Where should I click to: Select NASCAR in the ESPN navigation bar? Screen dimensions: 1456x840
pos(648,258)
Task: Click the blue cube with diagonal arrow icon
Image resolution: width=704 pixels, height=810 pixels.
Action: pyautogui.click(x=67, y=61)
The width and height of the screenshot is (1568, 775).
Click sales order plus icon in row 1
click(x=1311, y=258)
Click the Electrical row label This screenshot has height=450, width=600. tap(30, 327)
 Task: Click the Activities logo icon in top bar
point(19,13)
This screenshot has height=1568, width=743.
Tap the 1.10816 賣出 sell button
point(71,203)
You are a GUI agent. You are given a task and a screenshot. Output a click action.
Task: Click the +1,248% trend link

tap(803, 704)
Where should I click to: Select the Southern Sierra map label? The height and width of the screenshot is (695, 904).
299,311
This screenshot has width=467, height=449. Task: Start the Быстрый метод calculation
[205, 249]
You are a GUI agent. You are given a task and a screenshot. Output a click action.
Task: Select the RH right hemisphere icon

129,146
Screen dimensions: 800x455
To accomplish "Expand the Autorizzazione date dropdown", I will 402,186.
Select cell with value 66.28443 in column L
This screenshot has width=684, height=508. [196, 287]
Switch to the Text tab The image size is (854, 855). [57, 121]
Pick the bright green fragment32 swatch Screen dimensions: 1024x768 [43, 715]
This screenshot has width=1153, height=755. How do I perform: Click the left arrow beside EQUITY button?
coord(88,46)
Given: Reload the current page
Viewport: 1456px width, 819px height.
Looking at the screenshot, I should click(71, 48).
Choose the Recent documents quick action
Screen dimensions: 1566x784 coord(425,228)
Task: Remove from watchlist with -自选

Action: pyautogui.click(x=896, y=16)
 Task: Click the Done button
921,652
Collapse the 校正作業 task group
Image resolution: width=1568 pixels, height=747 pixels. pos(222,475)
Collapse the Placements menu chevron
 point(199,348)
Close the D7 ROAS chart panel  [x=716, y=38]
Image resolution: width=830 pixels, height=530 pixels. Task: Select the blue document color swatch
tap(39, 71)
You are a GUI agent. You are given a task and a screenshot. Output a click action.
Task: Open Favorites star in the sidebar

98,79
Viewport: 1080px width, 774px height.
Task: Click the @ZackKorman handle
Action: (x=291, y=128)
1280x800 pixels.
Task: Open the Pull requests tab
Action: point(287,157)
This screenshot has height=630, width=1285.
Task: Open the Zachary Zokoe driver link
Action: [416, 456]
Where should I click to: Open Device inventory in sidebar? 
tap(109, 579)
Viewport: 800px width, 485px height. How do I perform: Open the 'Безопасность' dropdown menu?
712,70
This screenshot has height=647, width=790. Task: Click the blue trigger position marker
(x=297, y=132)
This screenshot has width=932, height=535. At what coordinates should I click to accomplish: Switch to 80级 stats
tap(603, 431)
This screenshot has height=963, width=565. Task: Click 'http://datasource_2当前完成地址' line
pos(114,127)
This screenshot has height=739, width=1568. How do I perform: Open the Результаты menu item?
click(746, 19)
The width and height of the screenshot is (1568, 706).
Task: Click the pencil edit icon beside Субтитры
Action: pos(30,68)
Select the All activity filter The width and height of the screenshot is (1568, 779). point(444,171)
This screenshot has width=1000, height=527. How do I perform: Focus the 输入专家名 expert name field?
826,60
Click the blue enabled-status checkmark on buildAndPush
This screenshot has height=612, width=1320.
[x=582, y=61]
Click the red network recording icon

■ WORK INSTRUCTIONS ■
Copy the records unchanged, from the first line through the line that contains "coord(88,46)", including that line.

■ SOLUTION ■
Where should I click to: Select NASCAR in the ESPN navigation bar? Screen dimensions: 1456x840
pos(648,258)
Task: Click the blue cube with diagonal arrow icon
Image resolution: width=704 pixels, height=810 pixels.
Action: pyautogui.click(x=67, y=61)
The width and height of the screenshot is (1568, 775).
Click sales order plus icon in row 1
click(x=1311, y=258)
Click the Electrical row label This screenshot has height=450, width=600. tap(30, 327)
 Task: Click the Activities logo icon in top bar
point(19,13)
This screenshot has height=1568, width=743.
Tap the 1.10816 賣出 sell button
point(71,203)
You are a GUI agent. You are given a task and a screenshot. Output a click action.
Task: Click the +1,248% trend link

tap(803, 704)
Where should I click to: Select the Southern Sierra map label? The height and width of the screenshot is (695, 904).
299,311
This screenshot has width=467, height=449. Task: Start the Быстрый метод calculation
[205, 249]
You are a GUI agent. You are given a task and a screenshot. Output a click action.
Task: Select the RH right hemisphere icon

129,146
Screen dimensions: 800x455
To accomplish "Expand the Autorizzazione date dropdown", I will 402,186.
Select cell with value 66.28443 in column L
This screenshot has width=684, height=508. [196, 287]
Switch to the Text tab The image size is (854, 855). [57, 121]
Pick the bright green fragment32 swatch Screen dimensions: 1024x768 [43, 715]
This screenshot has width=1153, height=755. How do I perform: Click the left arrow beside EQUITY button?
coord(88,46)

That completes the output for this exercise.